[Material for this task Boundary: Start]

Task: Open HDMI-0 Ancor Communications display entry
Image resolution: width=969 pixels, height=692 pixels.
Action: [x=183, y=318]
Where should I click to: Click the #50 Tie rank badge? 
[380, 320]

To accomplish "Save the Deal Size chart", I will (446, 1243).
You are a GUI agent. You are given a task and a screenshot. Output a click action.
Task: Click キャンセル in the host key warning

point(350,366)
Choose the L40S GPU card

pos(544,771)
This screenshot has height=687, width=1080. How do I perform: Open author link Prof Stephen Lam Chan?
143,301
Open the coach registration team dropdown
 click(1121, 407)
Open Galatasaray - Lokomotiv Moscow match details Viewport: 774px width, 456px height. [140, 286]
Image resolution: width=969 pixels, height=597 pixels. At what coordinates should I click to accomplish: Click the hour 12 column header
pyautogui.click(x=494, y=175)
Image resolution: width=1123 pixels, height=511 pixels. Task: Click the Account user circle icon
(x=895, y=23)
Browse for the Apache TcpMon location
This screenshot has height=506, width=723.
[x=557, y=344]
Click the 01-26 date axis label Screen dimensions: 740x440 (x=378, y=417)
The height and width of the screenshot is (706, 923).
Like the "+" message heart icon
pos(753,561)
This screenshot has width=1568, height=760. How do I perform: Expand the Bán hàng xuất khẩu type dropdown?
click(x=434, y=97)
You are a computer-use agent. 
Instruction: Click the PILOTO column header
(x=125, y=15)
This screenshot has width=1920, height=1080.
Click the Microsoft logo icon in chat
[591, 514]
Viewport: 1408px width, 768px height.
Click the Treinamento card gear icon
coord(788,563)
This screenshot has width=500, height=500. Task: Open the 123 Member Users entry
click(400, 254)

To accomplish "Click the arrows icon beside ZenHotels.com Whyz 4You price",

[Material for this task Boundary: End]

• [To do] Return the data exactly, every line included.

• [Task solution]
Task: Open HDMI-0 Ancor Communications display entry
Image resolution: width=969 pixels, height=692 pixels.
Action: [x=183, y=318]
Where should I click to: Click the #50 Tie rank badge? 
[380, 320]

To accomplish "Save the Deal Size chart", I will (446, 1243).
You are a GUI agent. You are given a task and a screenshot. Output a click action.
Task: Click キャンセル in the host key warning

point(350,366)
Choose the L40S GPU card

pos(544,771)
This screenshot has height=687, width=1080. How do I perform: Open author link Prof Stephen Lam Chan?
143,301
Open the coach registration team dropdown
 click(1121, 407)
Open Galatasaray - Lokomotiv Moscow match details Viewport: 774px width, 456px height. [140, 286]
Image resolution: width=969 pixels, height=597 pixels. At what coordinates should I click to accomplish: Click the hour 12 column header
pyautogui.click(x=494, y=175)
Image resolution: width=1123 pixels, height=511 pixels. Task: Click the Account user circle icon
(x=895, y=23)
Browse for the Apache TcpMon location
This screenshot has height=506, width=723.
[x=557, y=344]
Click the 01-26 date axis label Screen dimensions: 740x440 (x=378, y=417)
The height and width of the screenshot is (706, 923).
Like the "+" message heart icon
pos(753,561)
This screenshot has width=1568, height=760. How do I perform: Expand the Bán hàng xuất khẩu type dropdown?
click(x=434, y=97)
You are a computer-use agent. 
Instruction: Click the PILOTO column header
(x=125, y=15)
This screenshot has width=1920, height=1080.
Click the Microsoft logo icon in chat
[591, 514]
Viewport: 1408px width, 768px height.
Click the Treinamento card gear icon
coord(788,563)
This screenshot has width=500, height=500. Task: Open the 123 Member Users entry
click(400, 254)

To accomplish "Click the arrows icon beside ZenHotels.com Whyz 4You price",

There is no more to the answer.